Later, Ridgeman and his wife, Melanie (Laurie Holden) have a discussion about if they don’t get out of the neighbhood soon enough Sara will be raped. As if rape and sexual assault doesn’t exist in the suburbs and affluent neighborhoods. There’s also another story about a recent parolee Henry Johns (Tory Kittles) coming home to find his mother, Jennifer (Vanessa Bell Calloway), has turned to prostitution. And her john is a white guy who Henry threatens with a baseball bat and insults further by telling him to grab the trash on his way out.
Boy howdy, writer-director S. Craigh Zahler is sure making the Proud Boys who have been jacking off to this movie for five years proud with this conservative MAGA porn. All women in this movie are either victims of harassment by non-white people or they’re murdered victims who get more gruesome deaths than the other bad guys There’s a subplot about a young mom, Kelly Summer (Jennifer Carpenter), upset about leaving her baby alone after having to go back to work after three months of maternity leave. She becomes a victim in botched robbery where her fingers and hand is shot off, then, her face is brutally ripped to shreds by AR-15 fire as she tries to plead with the robbers about her baby.

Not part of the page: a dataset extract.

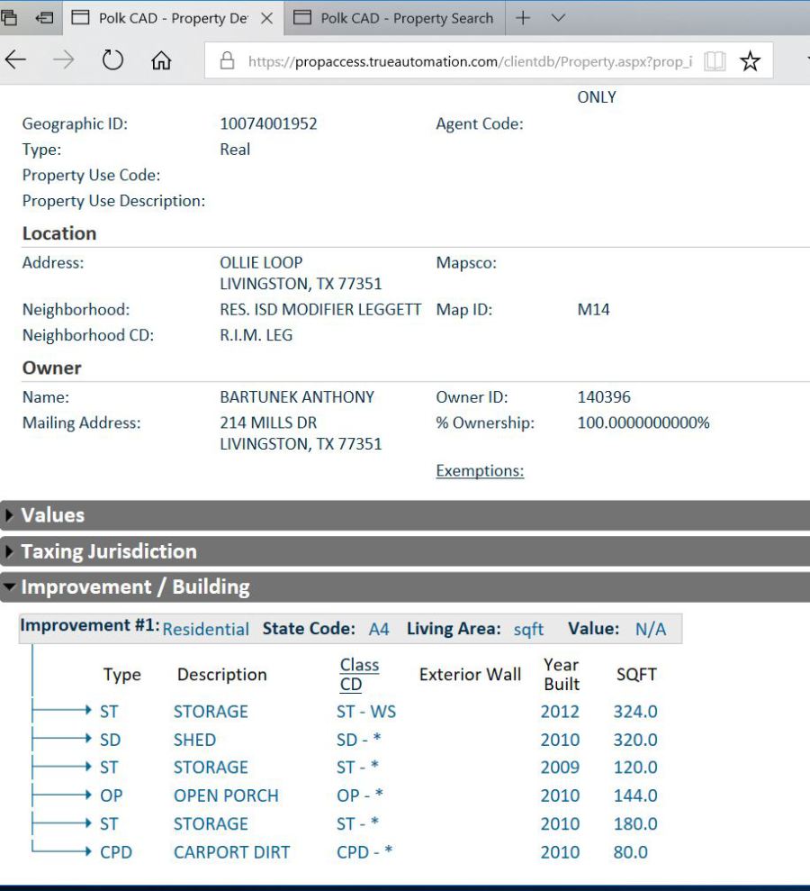810x891 pixels.
Task: Click the Class CD column header link
Action: tap(359, 674)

If it’s meant to have any cartharis, Zahler quick cuts to an employee’s reaction before switching the scene. Her other colleague at the bank, Cheryl (Justine Warrington) suffers a more horrible fate as she is kidnapped, gagged and beaten in the back of a getaway van to the point where she urinates all over herself. And then, the robbers tear off her panties to clean it up. She is later shot by Ridgeman in the face when she shoots Lurasetti who she doesn’t know is a threat. How did she get the gun? I don’t know Was she an inside person? I don’t know. Zahler gives us long scenes of Vaughn eating a sandwhich but can’t explain this.
Oh and Lusaretti has a girlfriend, Denise (Tattiawna Jones) who appears in two scenes, maybe three and isn’t given much sympathy either. He wants to propose to her so he goes and purchases a ring that he hides for her to find. And she declines his proposal in a voicemail. Zahler isn’t married and said he has no interest in ever getting married. Don’t worry, buddy. The way you view women, you won’t be beating them off with a stick. A good test of a man is how he treats animals and how he treats women. There’s no animals in this movie probably because he knew the Humane Society wouldn’t put up with his shit.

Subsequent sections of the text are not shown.